The pause resultant from the half-term holiday provided some opportunity for a
perspective shift, and when she returned from the break, Hannah had a renewed sense of purpose (18.04.17 lns 5-9):
Hh: …I was just kind of organising the Trello board [Appendix B.6] a little bit more and trying to find what problems that we have that we can work on so I’ve identified what we need to do, I just don’t think anyone’s done it uh which is good cause we didn’t really know where to start a few weeks ago so now we know ‘okay we need to do this, we need to do that’ so basically all I’ve done is just set us out some goals and who’s gonna do what
While Hannah had not yet found any solutions to the problems she had been dealing with, she then at least had a sense of what needed doing, and who was the best person to do it.

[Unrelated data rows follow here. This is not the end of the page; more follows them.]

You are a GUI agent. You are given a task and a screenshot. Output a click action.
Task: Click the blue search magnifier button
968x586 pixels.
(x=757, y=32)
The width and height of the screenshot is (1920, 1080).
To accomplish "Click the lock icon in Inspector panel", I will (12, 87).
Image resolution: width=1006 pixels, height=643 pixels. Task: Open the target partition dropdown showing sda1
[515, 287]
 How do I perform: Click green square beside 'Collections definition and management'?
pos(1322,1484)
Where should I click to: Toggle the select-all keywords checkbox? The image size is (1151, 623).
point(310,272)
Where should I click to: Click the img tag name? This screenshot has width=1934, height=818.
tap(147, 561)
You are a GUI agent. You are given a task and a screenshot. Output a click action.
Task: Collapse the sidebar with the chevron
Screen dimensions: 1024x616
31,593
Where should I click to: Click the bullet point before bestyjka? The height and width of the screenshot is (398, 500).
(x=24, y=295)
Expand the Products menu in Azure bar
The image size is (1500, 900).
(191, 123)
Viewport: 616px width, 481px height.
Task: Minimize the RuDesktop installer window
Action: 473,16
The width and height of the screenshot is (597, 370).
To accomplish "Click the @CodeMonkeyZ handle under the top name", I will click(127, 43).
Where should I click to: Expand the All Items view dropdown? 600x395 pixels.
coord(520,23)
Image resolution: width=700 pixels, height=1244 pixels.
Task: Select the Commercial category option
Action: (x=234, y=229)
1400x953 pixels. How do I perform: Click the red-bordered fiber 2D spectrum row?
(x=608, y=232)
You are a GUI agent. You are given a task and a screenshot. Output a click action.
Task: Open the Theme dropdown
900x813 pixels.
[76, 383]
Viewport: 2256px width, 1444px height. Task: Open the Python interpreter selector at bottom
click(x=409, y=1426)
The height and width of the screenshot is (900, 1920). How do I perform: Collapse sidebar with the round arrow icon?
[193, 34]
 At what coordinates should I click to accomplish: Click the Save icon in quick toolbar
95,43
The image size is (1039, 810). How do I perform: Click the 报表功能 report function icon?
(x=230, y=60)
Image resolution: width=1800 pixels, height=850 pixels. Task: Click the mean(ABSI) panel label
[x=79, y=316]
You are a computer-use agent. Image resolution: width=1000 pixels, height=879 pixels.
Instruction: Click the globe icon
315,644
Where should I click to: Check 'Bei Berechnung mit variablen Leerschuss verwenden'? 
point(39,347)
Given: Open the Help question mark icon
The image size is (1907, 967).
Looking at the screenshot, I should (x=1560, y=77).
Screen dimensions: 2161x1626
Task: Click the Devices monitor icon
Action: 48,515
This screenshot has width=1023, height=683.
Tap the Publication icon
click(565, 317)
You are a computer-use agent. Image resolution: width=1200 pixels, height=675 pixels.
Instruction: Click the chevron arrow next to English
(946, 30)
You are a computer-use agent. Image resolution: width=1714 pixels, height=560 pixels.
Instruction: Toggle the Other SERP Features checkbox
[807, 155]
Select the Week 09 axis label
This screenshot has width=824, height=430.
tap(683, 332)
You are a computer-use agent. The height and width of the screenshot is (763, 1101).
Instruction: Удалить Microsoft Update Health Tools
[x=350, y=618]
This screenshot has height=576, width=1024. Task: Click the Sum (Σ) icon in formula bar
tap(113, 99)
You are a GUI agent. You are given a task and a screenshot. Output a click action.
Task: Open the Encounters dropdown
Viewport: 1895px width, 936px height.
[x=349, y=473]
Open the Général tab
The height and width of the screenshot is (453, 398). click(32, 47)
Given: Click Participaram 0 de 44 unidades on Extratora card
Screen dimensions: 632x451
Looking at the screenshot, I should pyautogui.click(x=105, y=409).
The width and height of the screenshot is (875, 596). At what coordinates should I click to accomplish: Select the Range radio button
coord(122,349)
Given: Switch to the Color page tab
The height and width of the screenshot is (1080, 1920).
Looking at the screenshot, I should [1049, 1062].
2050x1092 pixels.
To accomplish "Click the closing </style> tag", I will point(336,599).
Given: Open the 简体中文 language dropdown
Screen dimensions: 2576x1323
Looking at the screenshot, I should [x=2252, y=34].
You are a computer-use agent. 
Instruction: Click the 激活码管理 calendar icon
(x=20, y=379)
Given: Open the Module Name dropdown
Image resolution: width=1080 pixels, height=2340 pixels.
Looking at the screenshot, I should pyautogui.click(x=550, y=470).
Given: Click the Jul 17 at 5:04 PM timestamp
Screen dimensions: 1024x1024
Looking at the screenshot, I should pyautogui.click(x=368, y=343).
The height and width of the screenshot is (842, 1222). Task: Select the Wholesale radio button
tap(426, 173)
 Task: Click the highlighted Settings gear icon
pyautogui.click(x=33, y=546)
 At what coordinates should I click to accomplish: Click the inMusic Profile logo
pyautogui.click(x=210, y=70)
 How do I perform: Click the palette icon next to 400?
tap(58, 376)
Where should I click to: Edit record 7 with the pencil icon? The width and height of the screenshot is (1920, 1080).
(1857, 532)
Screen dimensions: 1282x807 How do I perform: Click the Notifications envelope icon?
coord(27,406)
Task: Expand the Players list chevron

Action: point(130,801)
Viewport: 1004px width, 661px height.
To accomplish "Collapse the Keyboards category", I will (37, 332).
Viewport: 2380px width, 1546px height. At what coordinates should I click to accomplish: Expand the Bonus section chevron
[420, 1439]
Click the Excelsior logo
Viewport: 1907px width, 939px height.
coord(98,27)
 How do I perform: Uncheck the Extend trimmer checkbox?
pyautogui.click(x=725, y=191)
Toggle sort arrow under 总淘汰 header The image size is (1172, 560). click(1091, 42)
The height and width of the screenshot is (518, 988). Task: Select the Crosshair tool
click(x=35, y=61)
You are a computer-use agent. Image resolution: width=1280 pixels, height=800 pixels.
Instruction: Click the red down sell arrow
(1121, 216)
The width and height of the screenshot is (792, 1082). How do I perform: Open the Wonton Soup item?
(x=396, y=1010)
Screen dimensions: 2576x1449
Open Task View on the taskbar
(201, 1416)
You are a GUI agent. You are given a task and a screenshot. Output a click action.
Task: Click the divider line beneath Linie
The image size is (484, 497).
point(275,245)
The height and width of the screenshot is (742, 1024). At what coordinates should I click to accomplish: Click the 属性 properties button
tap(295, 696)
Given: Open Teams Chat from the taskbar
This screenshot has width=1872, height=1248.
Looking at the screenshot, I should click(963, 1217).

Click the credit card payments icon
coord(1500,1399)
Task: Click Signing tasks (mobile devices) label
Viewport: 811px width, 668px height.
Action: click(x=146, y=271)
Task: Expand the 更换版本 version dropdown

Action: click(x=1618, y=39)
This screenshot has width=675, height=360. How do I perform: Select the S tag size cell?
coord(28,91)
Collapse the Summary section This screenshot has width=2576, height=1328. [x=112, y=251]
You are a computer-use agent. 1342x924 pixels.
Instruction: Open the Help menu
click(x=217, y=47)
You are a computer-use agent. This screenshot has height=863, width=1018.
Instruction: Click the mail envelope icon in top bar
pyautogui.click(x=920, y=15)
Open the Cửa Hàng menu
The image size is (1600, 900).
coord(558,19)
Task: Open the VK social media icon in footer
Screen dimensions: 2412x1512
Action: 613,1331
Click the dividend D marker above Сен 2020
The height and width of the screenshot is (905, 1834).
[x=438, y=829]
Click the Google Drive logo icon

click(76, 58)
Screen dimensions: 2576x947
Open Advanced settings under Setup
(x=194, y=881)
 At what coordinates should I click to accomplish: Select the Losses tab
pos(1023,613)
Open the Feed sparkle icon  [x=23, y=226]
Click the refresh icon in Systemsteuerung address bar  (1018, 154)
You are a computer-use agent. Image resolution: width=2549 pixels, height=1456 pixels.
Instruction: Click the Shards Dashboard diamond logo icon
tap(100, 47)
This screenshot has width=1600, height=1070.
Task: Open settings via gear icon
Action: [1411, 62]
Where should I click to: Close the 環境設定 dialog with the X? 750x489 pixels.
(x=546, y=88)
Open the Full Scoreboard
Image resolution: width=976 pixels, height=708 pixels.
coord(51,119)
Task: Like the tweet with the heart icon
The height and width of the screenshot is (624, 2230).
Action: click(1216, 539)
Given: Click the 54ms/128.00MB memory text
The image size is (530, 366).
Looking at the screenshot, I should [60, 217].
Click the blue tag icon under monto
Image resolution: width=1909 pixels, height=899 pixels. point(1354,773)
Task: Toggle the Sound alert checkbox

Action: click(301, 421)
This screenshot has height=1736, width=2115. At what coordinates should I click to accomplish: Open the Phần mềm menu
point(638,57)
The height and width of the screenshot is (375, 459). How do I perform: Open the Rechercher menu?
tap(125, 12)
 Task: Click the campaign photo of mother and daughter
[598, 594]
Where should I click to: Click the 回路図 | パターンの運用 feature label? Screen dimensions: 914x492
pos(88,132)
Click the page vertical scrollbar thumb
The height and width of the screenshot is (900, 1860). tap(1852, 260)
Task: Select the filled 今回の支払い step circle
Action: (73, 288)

Hannah still had not had any interaction with the experts she felt would be able to guide her in her project, but she was spending time with what resources she did have access to (18.04.17 lns 38- 45, emphasis added):
Hh: Uh well me and Chris have just basically been looking on the KeyLines site and just trying to see how they call from the data file because the files are separate when I did mine I had it all in one file because it was barely any data I could just have it in there um but we have to call* to the other file and drag out the pieces of data that have this
one thing in common and we don’t know the syntax for it, we know the logic perfectly well, we know what we want to do it’s just we don’t know how to write it
so the way we find that out is just go onto the KeyLines on their API references and we we’ve just got to read through it all, it’s just a lot of reading, finding what we need… Hannah’s previous experiences with the company had not prepared her for all the specifics of the task at hand; where previously all of her data was easily identifiable (as she wrote them herself), here she had to find a way to call the data she needed. She and Chris planned to dedicate time the following Challenge to working through the API references, demos37, etc.